Spending time with Safta by making her food, and an Israeli Potato Salad recipe (no mayo)
My grandmother lives on through her culinary legacy
This week I had a chance to make a big batch of my Israeli grandmother’s famous cookies
From my childhood view, my Safta Carmella lived in the kitchen. After my parents split up, my dad brought me to his Israeli homeland every summer. It was steeped in culinary culture and so different from my life in New York City. It involved mornings in the hot yet airy, 60’s printed kitchen, helping my grandmother prepare lunch (a combination of four to five rotating salads, warm pita, “hoomoos,” pickles and olives). Eggplant in various preparations, string beans, okra, potatoes, cucumbers, cabbage, carrots, fruits, LOTS of tomatoes, all found their way into the dishes, some were cooked, and most were served cold. After lunch, the side kitchen door flew open, giving way to a small garden and laundry lines, so that she could feed scraps in deli containers to the scraggly neighborhood cats (they scared me.) After time at the beach, my dad and I would come home to another feast of salads, usually accompanied by eggs, mujadera, lentil soup or my favorite, chicken schnitzel.
Preparing her food this week (I also just made a batch of her adored potato salad – olive oil, lemon and pickles – the Israeli way) I nostalgically reconnected with her.
The famous cookies.
When guests would come, Safta would offer her cookies with tea. These were strategically always at the ready. She would carefully remove a partially prepared loaf from the freezer, unwrap and finish up her mother Dina’s prized recipe. They were always a hit. My dad’s cousin later went on to market them as “Almondina,” what’s now a big business run by my cousin (the “Dina” in there representing my great-grandmother).
Hearing about an Illuminoshi Israeli dinner, I knew I had to make her cookies. Spending hours in my small apartment kitchen practicing her signature dish was like spending hours with her. I heard her saying “careful, don’t let them burn!” and I felt the warmth of pride as I pulled the golden crisps out of the oven and packed them up in little baggies to share.
My hope is that people act on opportunities to connect to their ancestry through food. Our history, the good, the bad, and the ugly, can be incredibly empowering and our ancestry can serve as a source of inborn strength. Food holds some of the great culture baring traditions and preparing the food of our family – and eating it – fills us with their support.

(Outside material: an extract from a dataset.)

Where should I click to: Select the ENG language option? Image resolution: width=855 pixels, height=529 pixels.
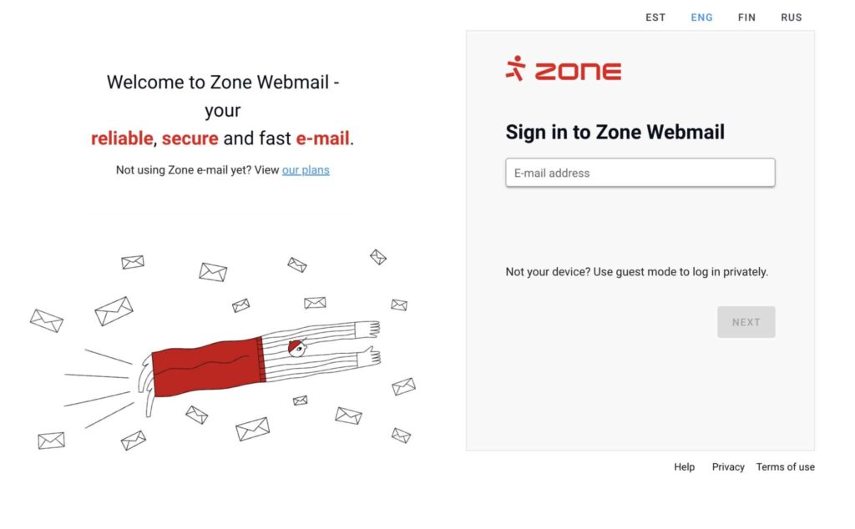tap(701, 18)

Her Israeli Potato Salad is dang good too!
To make it, you need:
-a few (4-6) small potatoes (medium red, Yukon gold or Kennebec potatoes are great but really any potatoes will work)
-a couple of eggs (2 is good), hardboiled (more than 8 minutes cooking time) and peeled
-some olive oil (about a tablespoon and a half)
-1/2 teaspoon salt or to taste
-half a lemon
-some sliced pickles (if you don’t have any, put some sliced cucumbers in a white vinegar, salt and water mixture for a few hours or overnight – do whatever amount taste good to you, I like to have some in each bite)
-fresh herbs are nice if you have them (parsley and dill a traditional, but rosemary, tarragon or basil can be tasty too!)
Wash the potatoes,
Cut them into approximately 1 inch pieces,
Boil them in salted water until tender,
Run them under cold water,
Toss them with a generous amount of olive oil, salt, and lemon juice,
Mix in the pickles,
Chop up the eggs and mix those in too.
Taste it! Does it need oil? Salt? Lemon? Adjust it!
This salad tastes even better after sitting for a bit. Just taste again to see if it needs anything.